Inside the home, racism activists were raised, starting with James, who was instrumental in organizing the National Alliance of Postal Employees that fought against discrimination in the post office. He was also a chartered member of the NAACP Houston branch.

Richard and Sylvia’s fifth grandson, Heman Marion Sweatt, graduated from Wiley College in 1934 and was rejected from enrolling into law school at the University of Texas. While he met the school’s criteria, he was denied due to his race. Heman filed a lawsuit, and in 1950 the United States Supreme Court rules in his favor in Sweatt v. Painter.

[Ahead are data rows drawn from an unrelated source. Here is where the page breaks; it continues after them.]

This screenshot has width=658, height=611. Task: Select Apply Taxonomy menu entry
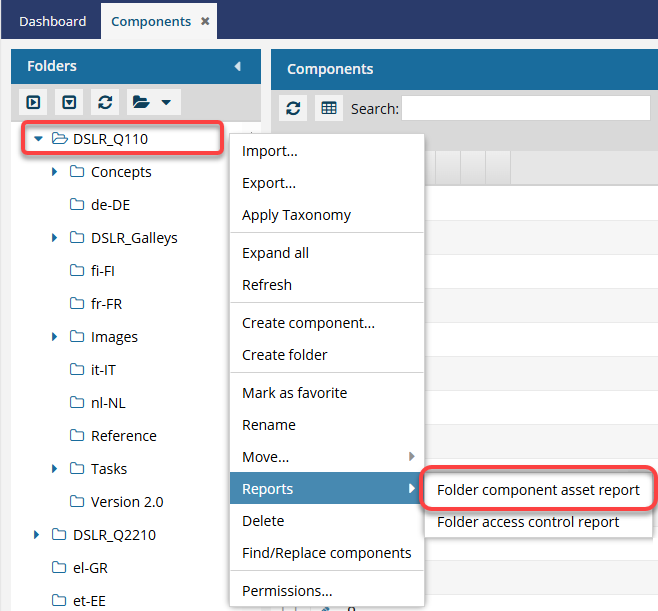tap(296, 215)
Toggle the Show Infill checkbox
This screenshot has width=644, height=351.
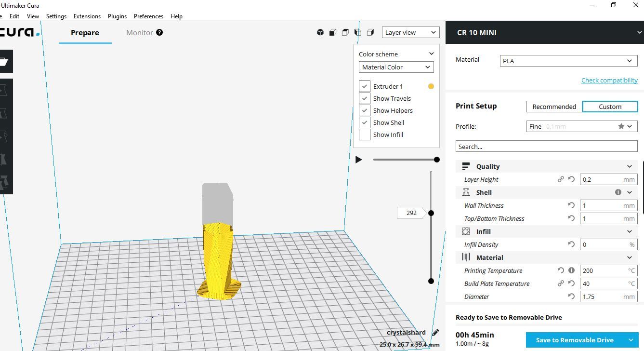point(365,135)
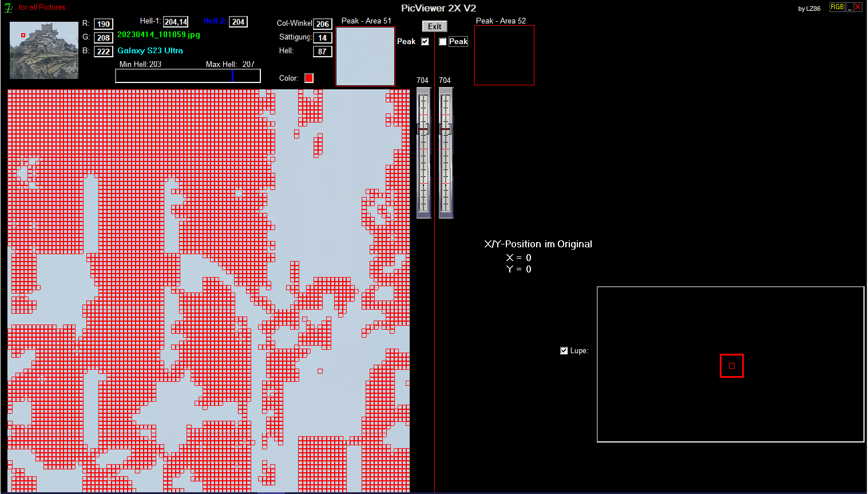Select the castle picture thumbnail
This screenshot has height=494, width=868.
(44, 50)
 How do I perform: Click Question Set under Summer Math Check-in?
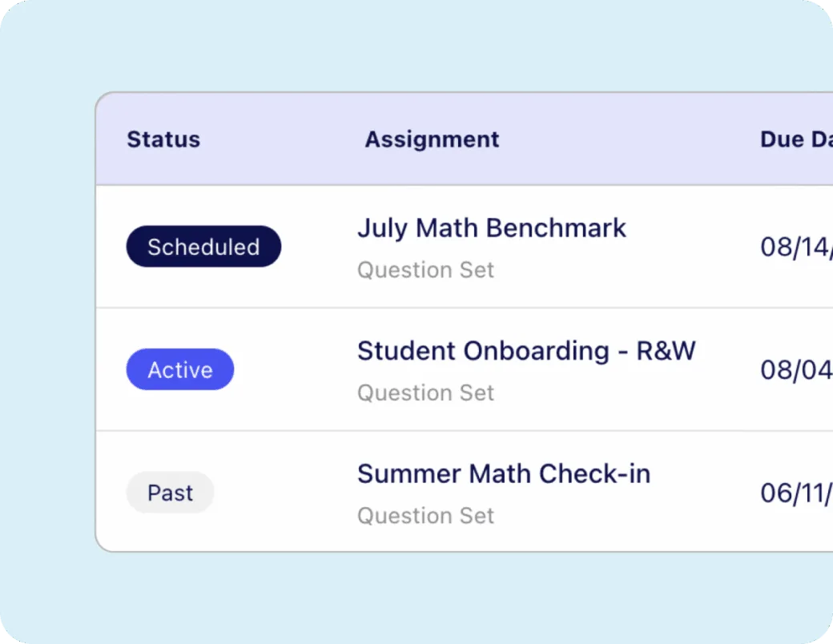pyautogui.click(x=425, y=515)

The original homeowner, David Henry Thompson, came from an extraordinary family. The wife, Nancy Ann Thompson was left the house in 1874 after her husband died. Widowed, she had 13 children to care for.

Nancy ran a boarding house on Marvin Street and the eldest son, Thomas Frederick, established himself as a druggist, grain dealer, mayoral candidate and a real estate operator.

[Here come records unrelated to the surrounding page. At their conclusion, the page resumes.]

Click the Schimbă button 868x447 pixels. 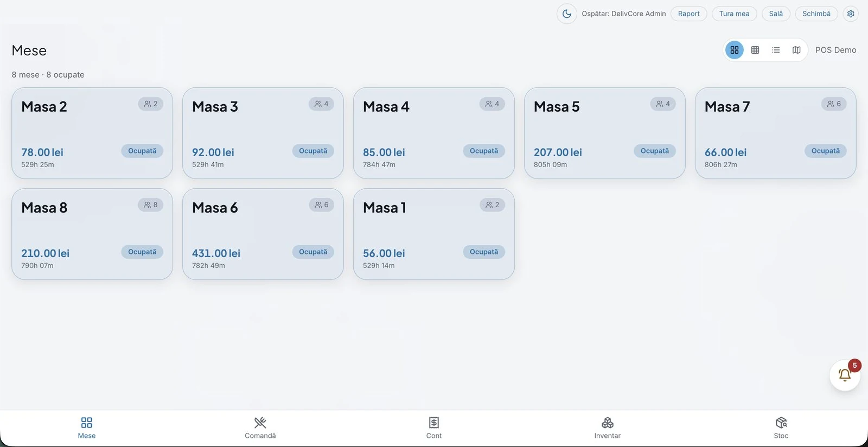[816, 14]
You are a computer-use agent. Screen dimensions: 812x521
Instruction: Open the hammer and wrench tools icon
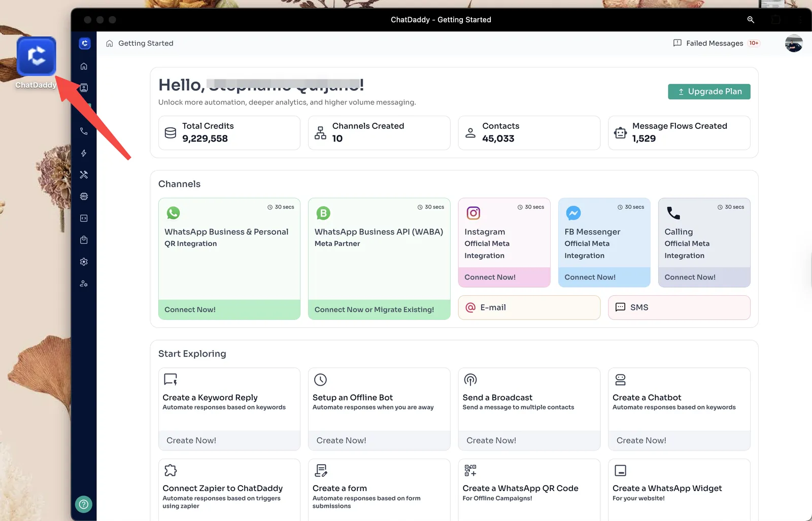84,175
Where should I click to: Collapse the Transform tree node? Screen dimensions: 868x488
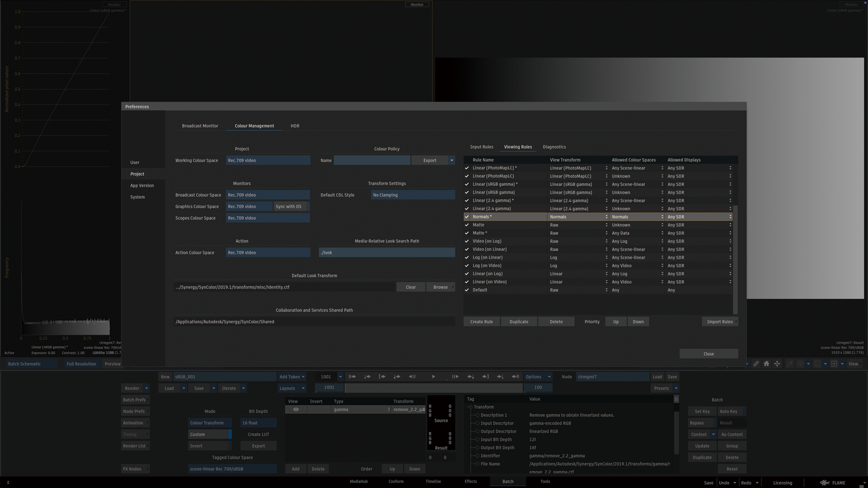[470, 407]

When Thomas died, his younger brother, D.H., became the patriarch of the Thompson family. Following his death, J.W. Thompson established a financial services office at the home. A daughter, Thelma, took over the house after her mother died. Thelma was living in the house when she was abducted and found murdered on railroad tracks about 100 yards behind the home.

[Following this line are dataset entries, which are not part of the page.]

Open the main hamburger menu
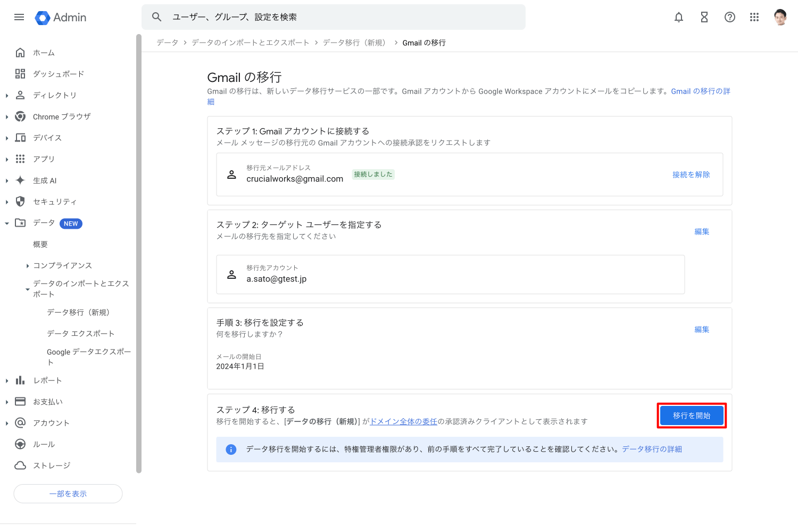This screenshot has width=798, height=532. pos(19,17)
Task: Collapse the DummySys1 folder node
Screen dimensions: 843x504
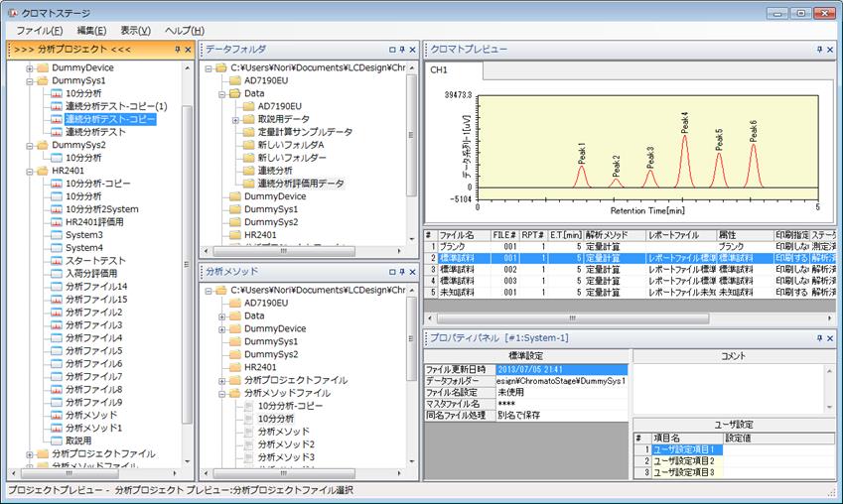Action: pyautogui.click(x=30, y=80)
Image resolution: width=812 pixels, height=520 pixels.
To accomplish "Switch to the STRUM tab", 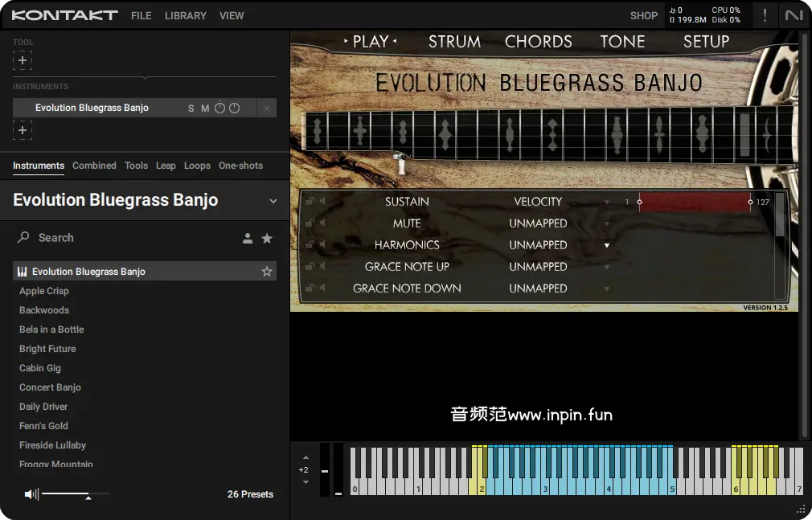I will click(454, 42).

After the murder, the house was put up for sale, ending 60 years of association with the Thompson family.

On Nov. 12, 1902, the Waxahachie Daily Light reported, “when completed, [the house] will have cost not less than $4,000.” The large two-story southern vernacular house was a standard design with Greek columns, overhanging porches, and high ceilings. Also, barns and a servants’ quarters were constructed on the property.

The Thompson House is located at 312/228 Kaufman St.


Last year, Historic Waxahachie, Inc. identified six endangered places, and through the group's work over the last year, one location is no longer endangered.

The house at 1009 W. Main St.

Historic Waxahachie Inc., reported the building made significant progress in restoration. The owners met with the organization to research the home to assure the façade would be restored to its original design. The work on the house is still in progress.

Drane Hall

There was no update available on this building. Formally known as Collins Hall, the building served as a female dorm for Trinity University from 1911-1942. Today, it is a co-ed dorm with wings for men and women.

LOOF Lodge International Order of Odd Fellows

The members have done several projects to maintain the building. The floor and plumbing in the kitchen was replaced. The roof was also replaced. Members hope to work on the electrical system and window repair.

Joshua Chapel African Methodist Episcopal Church

The chapel has undergone several restorations and upgrades as well as substantial maintenance and thorough cleaning. The Plexiglass was removed, and the exterior including the ramp and railing were painted and repaired.

Waxahachie Cotton Mill Purser’s Office

Since listed on the endangered list, it was bought by new owners. There are still issues of contamination, which diminishes over time. The cotton mill is no longer considered an endangered place.

Waxahachie Lumber Yard Office

The building has had the windows and door replaced. Historic Waxahachie Inc., reported these changes significantly diminished the historical value.

*The information in this report was shared during an open forum on May 10 by Historic Waxahachie Inc.